Serious Adverse Events

• Severe Local Reactions: Rare instances of skin erosion or ulceration.
• Eye Irritation: Severe irritation can occur if the ointment comes into contact with the eyes.
• Allergic Contact Dermatitis: Hypersensitivity to Tirbanibulin or the ointment base (rare).

Management Strategies

• LSR Progression: Local skin reactions typically peak around day 8 (three days after the final dose) and resolve by day 15. Patients should be counseled that “looking worse before looking better” is part of the therapeutic process.
• Ocular Safety: If accidental eye contact occurs, flush with water immediately and seek medical attention.

Research Areas

In the advancing field of Regenerative Medicine, microtubule inhibitors are being scrutinized for their role in “resetting” the skin’s microenvironment.

Current research (2025-2026) is investigating whether Klisyri can be combined with topical Cellular Therapy or mesenchymal Stem Cell secretomes to accelerate Tissue Repair following the 5-day treatment phase. While Klisyri removes the “bad” cells, regenerative agents could potentially “seed” the cleared field with healthy, non-mutated progenitor cells. Furthermore, clinical trials are exploring the “pro-aging” versus “anti-aging” effects of Src kinase inhibition on the dermal collagen matrix, seeking to understand if Klisyri provides a secondary benefit in restoring skin elasticity and structural integrity in geriatric populations.

Patient Management and Practical Recommendations

Pre-treatment Tests

• Clinical Mapping: A thorough dermatological exam to map the 25 cm² treatment field.
• Skin Biopsy: Recommended if any lesion appears suspicious for invasive Squamous Cell Carcinoma (SCC), as Klisyri is not a treatment for invasive cancer.

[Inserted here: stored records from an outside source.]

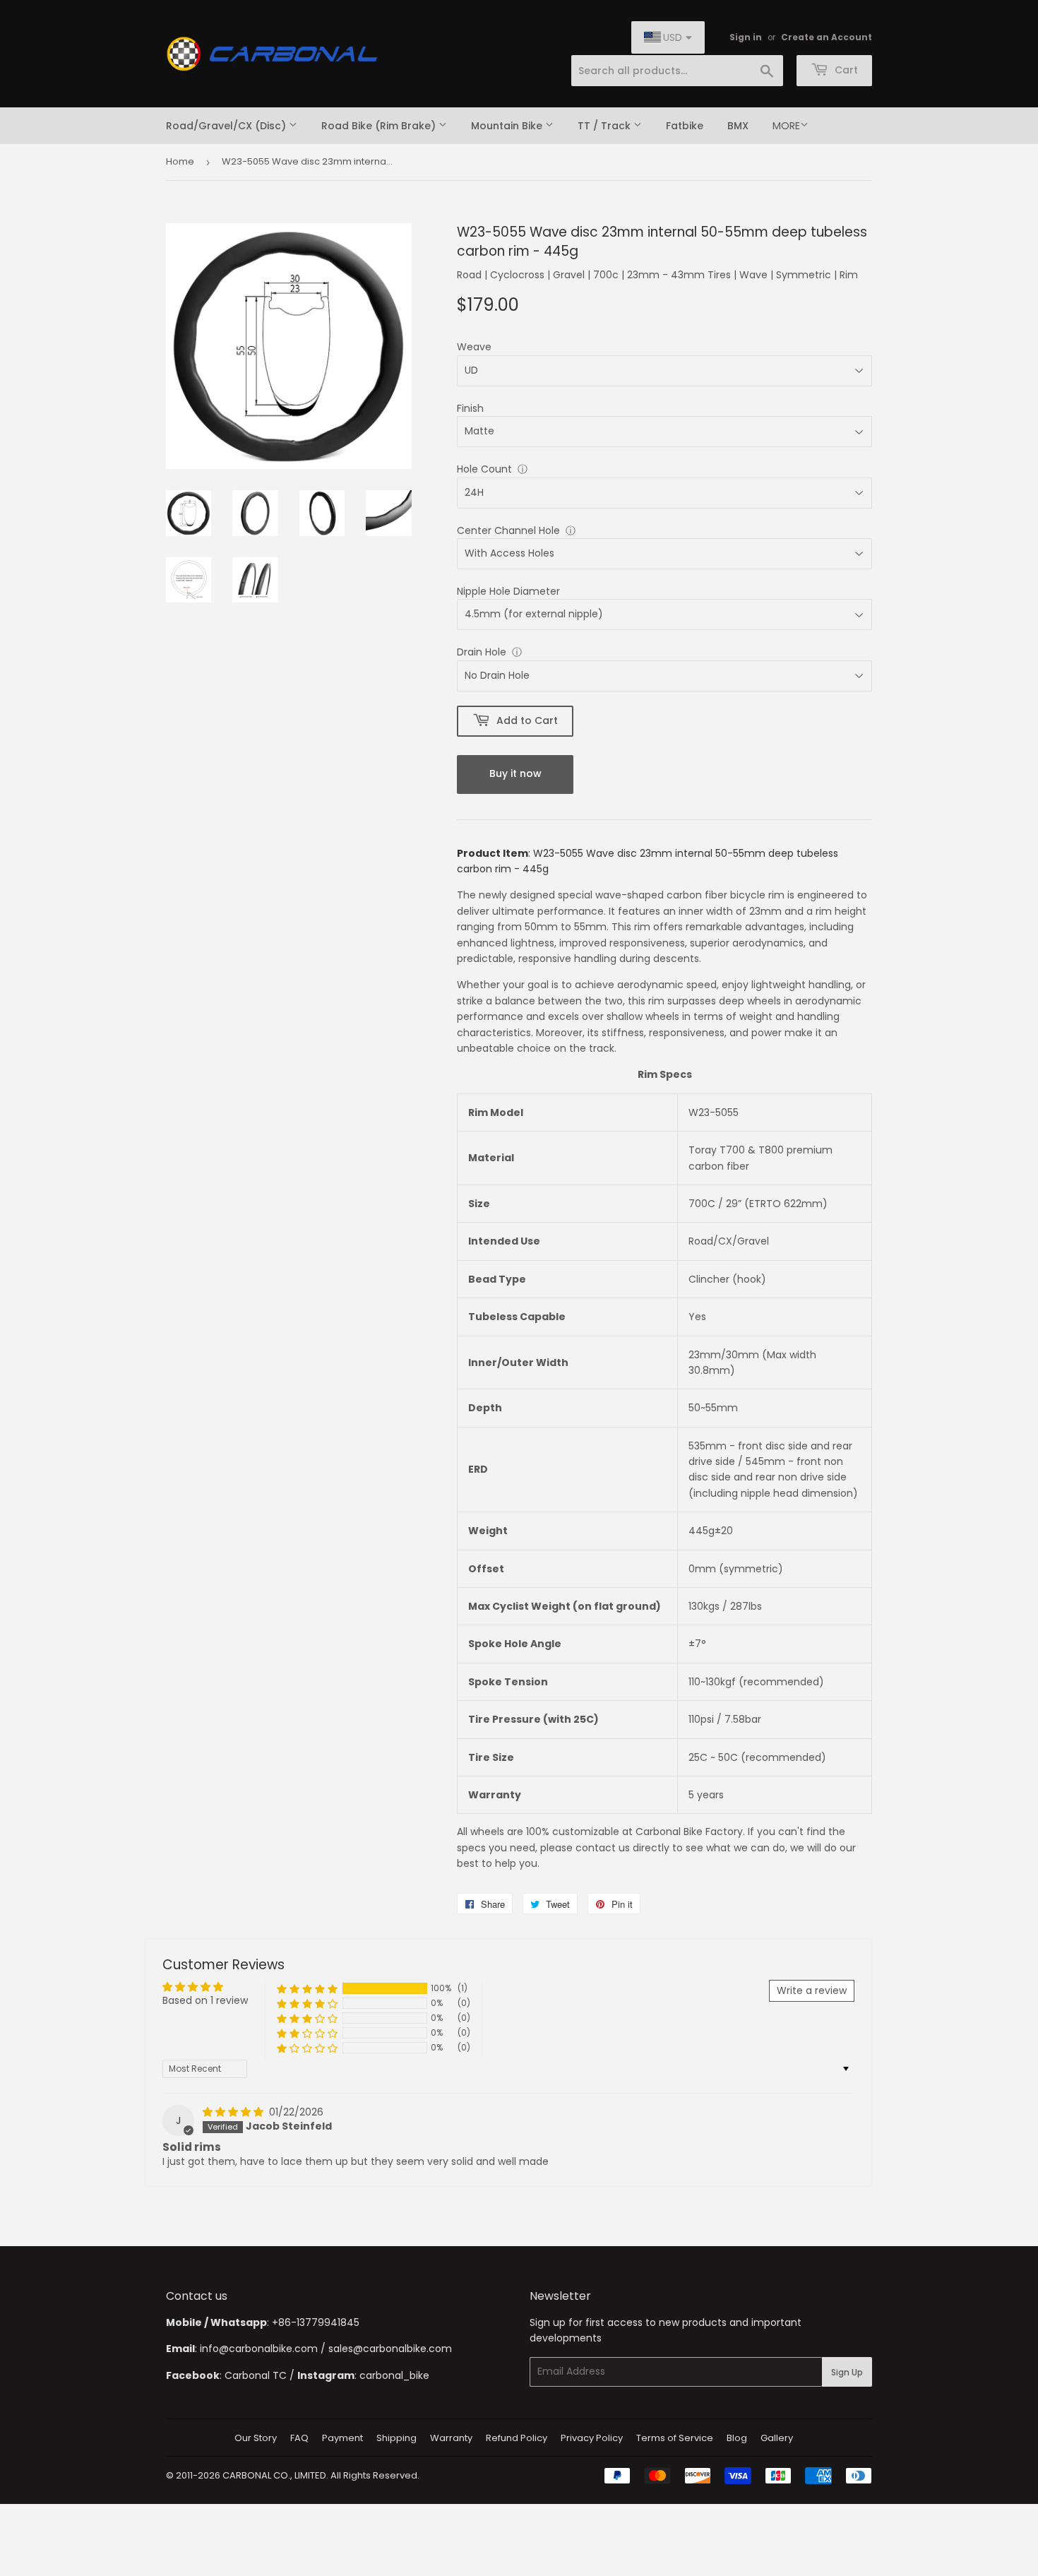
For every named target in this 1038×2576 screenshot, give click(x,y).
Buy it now (515, 773)
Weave (474, 347)
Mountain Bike (508, 126)
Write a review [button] (812, 1990)
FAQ (299, 2438)
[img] (234, 2112)
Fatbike (684, 126)
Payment (342, 2438)
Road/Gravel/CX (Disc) (227, 126)
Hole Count (484, 469)
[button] (307, 1989)
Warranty (451, 2438)
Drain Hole (481, 652)
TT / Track (605, 126)
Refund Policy (516, 2438)
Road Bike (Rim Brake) (380, 126)
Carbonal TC (256, 2375)
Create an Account (826, 37)
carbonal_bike (394, 2375)
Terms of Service (674, 2438)
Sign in (745, 37)
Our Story (255, 2438)
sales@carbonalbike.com (390, 2348)
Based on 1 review (205, 2000)
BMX (737, 126)
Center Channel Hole (508, 530)
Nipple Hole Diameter (508, 591)
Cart (845, 70)
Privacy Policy (592, 2438)
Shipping (396, 2438)
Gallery (776, 2438)
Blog (737, 2438)
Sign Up (847, 2372)
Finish (470, 408)
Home (180, 161)
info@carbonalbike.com (259, 2348)
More (786, 126)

Precautions During Treatment

• Avoid Sunlight: The treated area is highly sensitive to UV radiation. Patients should stay indoors or wear protective hats during the 5-day treatment and for two weeks following.
• No Occlusion: Do not cover the area with bandages or airtight dressings unless specifically directed by a physician.

“Do’s and Don’ts”

• DO apply the ointment at the same time every day to maintain a steady concentration.
• DO use a mild, fragrance-free moisturizer only after the 5-day treatment period is complete.
• DO report any signs of blistering or deep sores to your dermatologist.
• DON’T apply more than one packet per day; “more” is not better and can increase side effects.
• DON’T apply the ointment to open wounds or infected skin.
• DON’T transfer the ointment to other people, even if they have similar-looking spots.

Legal Disclaimer

This guide is provided for informational and educational purposes only and does not replace professional medical advice, diagnosis, or treatment. Always seek the advice of your physician or other qualified healthcare provider with any questions you may have regarding a medical condition. Klisyri is a prescription-only medication that must be used under the direct supervision of a licensed specialist in Dermatology.